Avec le temps, le goût de la provocation dans lequel j’excellais m’a quitté. Je n’ai plus cherché à vouloir exprimer cette différence. Pire, les gais de l’époque jouaient la carte de la viri-lité, et puis quelques années plus tard, les hommes straights commençaient à s’intéresser de plus près à leur look, à faire attention à leur apparence, leur corps, leurs vêtements. Indifférent à ces phénomènes de mode, de look et d’apparence à l’âge adulte, j’ai aussi mis de côté tout ce qui aurait pu me faire reconnaître comme femme selon le clivage arbitraire social.

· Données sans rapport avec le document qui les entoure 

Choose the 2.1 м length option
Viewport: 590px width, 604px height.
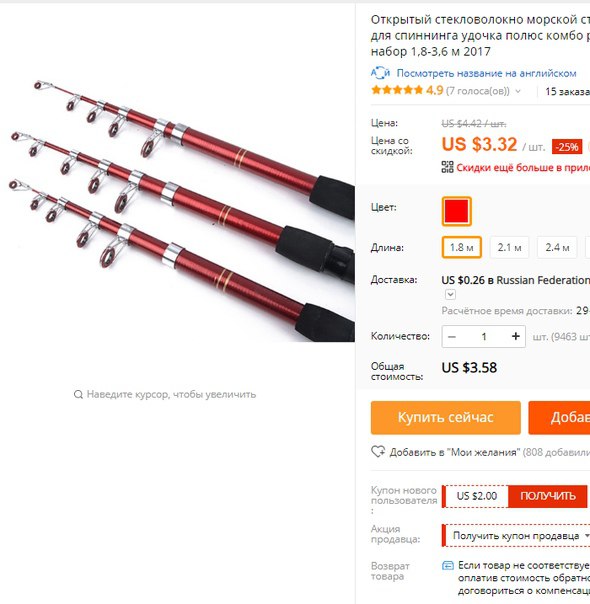pos(509,247)
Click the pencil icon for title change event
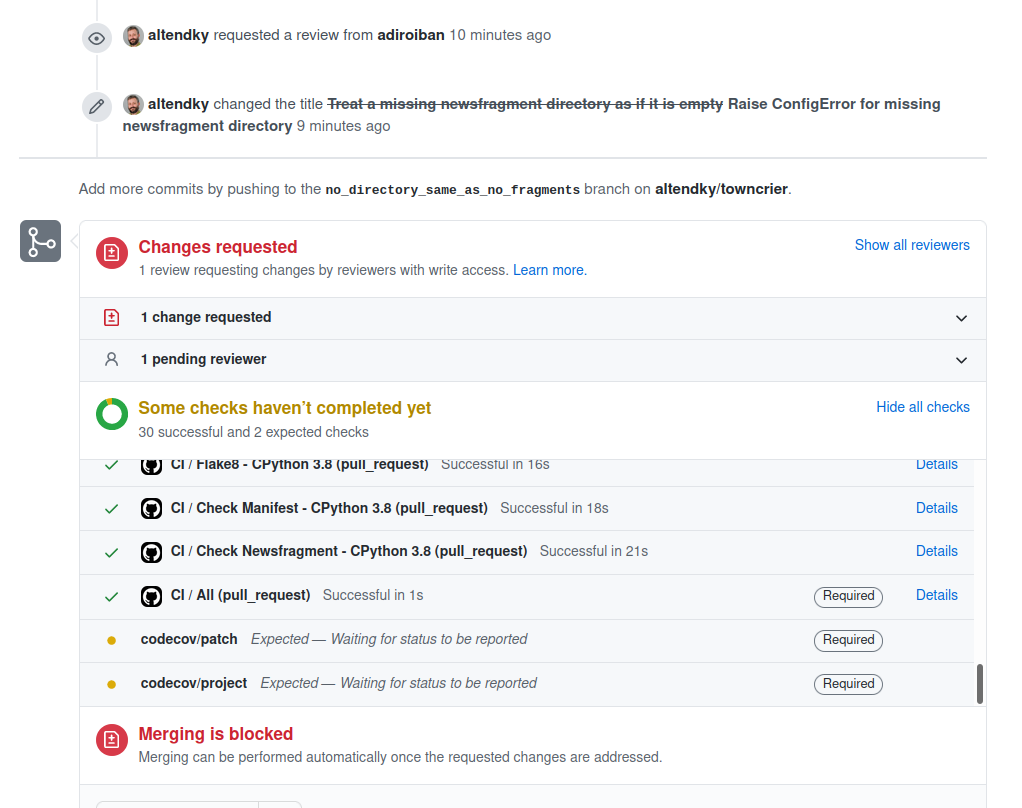Image resolution: width=1022 pixels, height=808 pixels. [96, 106]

Une phrase tirée du programme du Festival TransAmériques 2019 a retenu mon attention. Pascale Drevillon y présentera GENDERF*UCKER, sur la fluidité du genre et sur les interrogations autour de cette question avec bien évidemment les transformations liées à l’expression du genre que l’on souhaite s’approprier. Petite phrase qui pourrait ouvrir une longue réflexion aussi bien individuelle que collective. Pascale Drevillon a écrit : « Le genre, ce n’est pas un "avant-après", c’est plutôt un long voyage ». Et c’est en lisant cette phrase que m’est venue l’idée de cette chronique.

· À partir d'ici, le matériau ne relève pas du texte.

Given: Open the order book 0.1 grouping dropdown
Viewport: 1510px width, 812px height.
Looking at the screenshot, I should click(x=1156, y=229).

Sur le fameux spectre du genre qui serait marquée d’un côté par 100% masculin, et de l’autre par 100% féminin, je dois me situer dans le milieu. Mais surtout, le point qui me représenterait pourrait aussi bouger selon les circonstances, les situations, les personnes rencontrées. Bref, il ne serait pas statique, figé dans un pourcentage quelconque. J’ai appris avec le temps que l’on est toujours plus ou moins viril pour certains, plus ou moins féminin pour d’autres à moins, d’exceller dans les représentations caricaturales véhiculées dans les médias sur la femme totale ou l’homme total.

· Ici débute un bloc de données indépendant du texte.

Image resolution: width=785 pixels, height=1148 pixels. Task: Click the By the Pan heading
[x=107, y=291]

Bien sûr, j’ai fait mien le fait que personne ne perçoive que je ne me situe pas dans la colonne des hommes ni dans celle des femmes. Je coche M quand je dois préciser mon sexe dans tous les papiers administratifs et autres où l’on exige qu’on s’identifie en fonction de notre sexe biologique. Je ne pars plus en vrille quand on me donne du Monsieur long comme le bras pour s’adresser en moi. Et je n’essaie même pas d’engager une conversation sur l’arbitraire du Monsieur, moi qui suis un adolescent très, mais très attardé, l’acné en moins. Je m’habille au rayon homme le moins souvent possible, ayant horreur du magasinage, je porte un peu de barbe. En somme je me conforme à un genre social imposé. Et pour ce qu’il y aurait de féminin, c’est plus du domaine du privé, avec les proches, là où je peux être enfin moi-même débarrassé de ces sacro-saintes prescriptions genrées.

Écoutant une conférence sur la non-binarité présentée par Vincent Mousseau et Marie-Philippe Drouin dans le cadre de rencontres organisées par Fierté Montréal, les deux invervenant.es évoquaient la difficulté d’être reconnus comme non-binaires. Un pantalon, un chandail mais un visage avec une barbe, plus aucun doute, on se trouvait devant un homme. Les mêmes vêtements mais laissant apparaître une poitrine et l’on étiquetait la personne de femme. Voilà les obstacles auxquels étaient confrontés Vincent et Marie-Philippe.

Réfléchissant à cette question, et n’ayant pas trop le goût de m’habiller de façon androgyne, ou d’oser une jupe avec des jambes poilues, je n’ai trouvé qu’un seul moyen de préciser d’emblée ma non-binarité en féminisant mon deuxième prénom. Ainsi de Denis-Daniel, je passe à Denis-Danielle (c’est un coming-out pas bien méchant). Et peut-être vais-je commencer des démarches avec l’état-civil pour que la modification soit faite. Et pour enfoncer le clou un peu plus loin, pour les titres de politesse, demander à ce que l’on m’appelle Mx (prononcé Mix), plutôt que Mademoiselle, Madame, ou Monsieur.